[Portion of a data file]

• • • • •

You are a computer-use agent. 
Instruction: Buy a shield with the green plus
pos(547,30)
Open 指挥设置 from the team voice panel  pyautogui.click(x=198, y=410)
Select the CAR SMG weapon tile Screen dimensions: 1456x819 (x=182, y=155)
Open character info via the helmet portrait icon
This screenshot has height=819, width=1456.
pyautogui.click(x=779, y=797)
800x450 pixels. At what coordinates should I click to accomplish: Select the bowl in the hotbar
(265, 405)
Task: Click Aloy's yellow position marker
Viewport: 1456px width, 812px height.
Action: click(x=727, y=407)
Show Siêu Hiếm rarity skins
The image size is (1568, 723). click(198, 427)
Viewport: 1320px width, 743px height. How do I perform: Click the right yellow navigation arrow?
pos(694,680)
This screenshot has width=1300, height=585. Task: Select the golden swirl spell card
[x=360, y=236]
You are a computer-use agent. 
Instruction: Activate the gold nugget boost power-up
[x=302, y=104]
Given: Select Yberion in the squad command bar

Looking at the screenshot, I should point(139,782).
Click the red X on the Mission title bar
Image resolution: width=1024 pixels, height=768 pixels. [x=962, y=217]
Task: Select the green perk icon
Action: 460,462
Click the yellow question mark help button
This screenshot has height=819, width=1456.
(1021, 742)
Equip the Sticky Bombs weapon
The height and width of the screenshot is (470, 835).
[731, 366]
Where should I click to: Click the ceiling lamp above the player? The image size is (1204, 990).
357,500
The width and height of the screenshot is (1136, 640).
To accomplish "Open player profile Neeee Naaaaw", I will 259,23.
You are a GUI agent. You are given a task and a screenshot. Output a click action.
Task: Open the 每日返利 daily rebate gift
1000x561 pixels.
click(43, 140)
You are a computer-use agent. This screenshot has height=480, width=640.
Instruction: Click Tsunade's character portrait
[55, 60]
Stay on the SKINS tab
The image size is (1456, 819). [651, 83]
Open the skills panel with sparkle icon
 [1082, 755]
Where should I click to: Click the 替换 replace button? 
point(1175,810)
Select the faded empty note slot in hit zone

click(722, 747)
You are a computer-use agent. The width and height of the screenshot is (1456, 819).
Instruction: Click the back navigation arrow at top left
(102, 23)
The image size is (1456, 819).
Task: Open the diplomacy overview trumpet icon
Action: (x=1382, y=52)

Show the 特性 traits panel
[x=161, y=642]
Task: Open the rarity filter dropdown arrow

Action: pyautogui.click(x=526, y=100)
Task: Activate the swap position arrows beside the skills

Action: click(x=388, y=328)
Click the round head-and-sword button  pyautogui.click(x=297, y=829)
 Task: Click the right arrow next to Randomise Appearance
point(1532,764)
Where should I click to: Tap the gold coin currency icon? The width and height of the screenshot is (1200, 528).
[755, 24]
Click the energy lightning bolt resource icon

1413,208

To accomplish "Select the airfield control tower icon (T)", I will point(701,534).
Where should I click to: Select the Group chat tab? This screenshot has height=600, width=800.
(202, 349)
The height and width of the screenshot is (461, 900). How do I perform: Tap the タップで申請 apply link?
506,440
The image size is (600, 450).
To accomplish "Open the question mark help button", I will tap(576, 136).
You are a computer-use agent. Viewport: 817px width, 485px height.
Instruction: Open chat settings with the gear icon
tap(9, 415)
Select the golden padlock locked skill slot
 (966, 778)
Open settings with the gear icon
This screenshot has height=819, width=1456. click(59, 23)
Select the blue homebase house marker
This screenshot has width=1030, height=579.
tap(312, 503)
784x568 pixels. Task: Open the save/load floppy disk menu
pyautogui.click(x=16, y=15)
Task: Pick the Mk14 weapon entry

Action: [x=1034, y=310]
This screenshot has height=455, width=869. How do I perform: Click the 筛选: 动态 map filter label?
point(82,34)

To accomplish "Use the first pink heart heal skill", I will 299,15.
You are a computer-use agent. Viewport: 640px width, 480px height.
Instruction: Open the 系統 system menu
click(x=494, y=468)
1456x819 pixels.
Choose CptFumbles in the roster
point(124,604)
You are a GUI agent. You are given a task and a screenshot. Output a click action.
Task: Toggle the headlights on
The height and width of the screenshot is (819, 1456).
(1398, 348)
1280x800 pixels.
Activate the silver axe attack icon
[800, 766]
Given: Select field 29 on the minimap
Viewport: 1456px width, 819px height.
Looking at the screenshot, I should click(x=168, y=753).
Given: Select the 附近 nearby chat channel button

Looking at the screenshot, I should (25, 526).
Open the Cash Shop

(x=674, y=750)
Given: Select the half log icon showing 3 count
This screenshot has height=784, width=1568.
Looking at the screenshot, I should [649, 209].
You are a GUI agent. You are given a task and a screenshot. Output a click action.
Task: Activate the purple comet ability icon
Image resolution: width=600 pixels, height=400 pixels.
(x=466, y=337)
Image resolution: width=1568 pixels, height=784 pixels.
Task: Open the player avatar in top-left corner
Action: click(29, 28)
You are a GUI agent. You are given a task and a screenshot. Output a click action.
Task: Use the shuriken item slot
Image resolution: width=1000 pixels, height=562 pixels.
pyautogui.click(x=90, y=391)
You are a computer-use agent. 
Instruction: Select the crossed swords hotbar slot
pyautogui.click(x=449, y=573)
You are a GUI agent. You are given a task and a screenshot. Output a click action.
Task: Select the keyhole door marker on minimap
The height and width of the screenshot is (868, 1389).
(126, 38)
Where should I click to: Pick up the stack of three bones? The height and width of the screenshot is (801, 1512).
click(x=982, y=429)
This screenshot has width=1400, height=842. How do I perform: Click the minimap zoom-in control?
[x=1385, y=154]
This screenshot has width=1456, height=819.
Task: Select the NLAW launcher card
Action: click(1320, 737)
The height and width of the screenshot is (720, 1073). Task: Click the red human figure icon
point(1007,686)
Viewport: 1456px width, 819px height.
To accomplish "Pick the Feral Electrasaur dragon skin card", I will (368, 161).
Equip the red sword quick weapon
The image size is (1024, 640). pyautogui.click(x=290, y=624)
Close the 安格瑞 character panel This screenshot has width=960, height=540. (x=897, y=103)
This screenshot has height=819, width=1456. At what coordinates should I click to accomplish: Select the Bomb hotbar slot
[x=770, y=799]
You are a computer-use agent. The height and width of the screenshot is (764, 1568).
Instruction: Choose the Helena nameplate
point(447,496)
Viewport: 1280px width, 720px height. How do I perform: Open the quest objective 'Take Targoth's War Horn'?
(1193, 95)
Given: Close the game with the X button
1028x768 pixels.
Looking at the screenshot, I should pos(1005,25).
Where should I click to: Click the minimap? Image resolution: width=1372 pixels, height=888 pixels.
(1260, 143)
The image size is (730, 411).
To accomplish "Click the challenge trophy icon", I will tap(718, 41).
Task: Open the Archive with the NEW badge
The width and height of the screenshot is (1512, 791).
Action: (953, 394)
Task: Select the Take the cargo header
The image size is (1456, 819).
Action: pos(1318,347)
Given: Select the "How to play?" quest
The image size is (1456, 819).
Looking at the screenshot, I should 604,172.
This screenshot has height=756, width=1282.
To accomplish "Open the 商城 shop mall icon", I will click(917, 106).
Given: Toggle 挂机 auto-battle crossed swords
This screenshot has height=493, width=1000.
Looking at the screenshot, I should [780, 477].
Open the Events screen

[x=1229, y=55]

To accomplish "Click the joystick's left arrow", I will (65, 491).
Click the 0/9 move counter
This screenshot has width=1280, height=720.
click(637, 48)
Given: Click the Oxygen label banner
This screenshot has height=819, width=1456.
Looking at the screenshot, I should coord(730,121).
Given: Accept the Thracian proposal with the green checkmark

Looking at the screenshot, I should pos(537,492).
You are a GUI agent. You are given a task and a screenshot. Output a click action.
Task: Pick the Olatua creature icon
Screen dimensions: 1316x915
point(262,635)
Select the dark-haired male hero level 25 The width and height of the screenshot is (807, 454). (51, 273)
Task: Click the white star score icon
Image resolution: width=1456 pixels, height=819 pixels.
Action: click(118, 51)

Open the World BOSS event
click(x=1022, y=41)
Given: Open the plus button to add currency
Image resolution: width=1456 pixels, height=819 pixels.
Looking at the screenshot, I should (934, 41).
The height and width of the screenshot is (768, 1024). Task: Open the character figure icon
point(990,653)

• • • • •

| THE REQUEST |
Retype the material word for word, from the line containing "Given: Select the half" through the line containing "Looking at the screenshot, I should [649, 209].", both included.

| EXERCISE ANSWER |
Given: Select the half log icon showing 3 count
This screenshot has height=784, width=1568.
Looking at the screenshot, I should [649, 209].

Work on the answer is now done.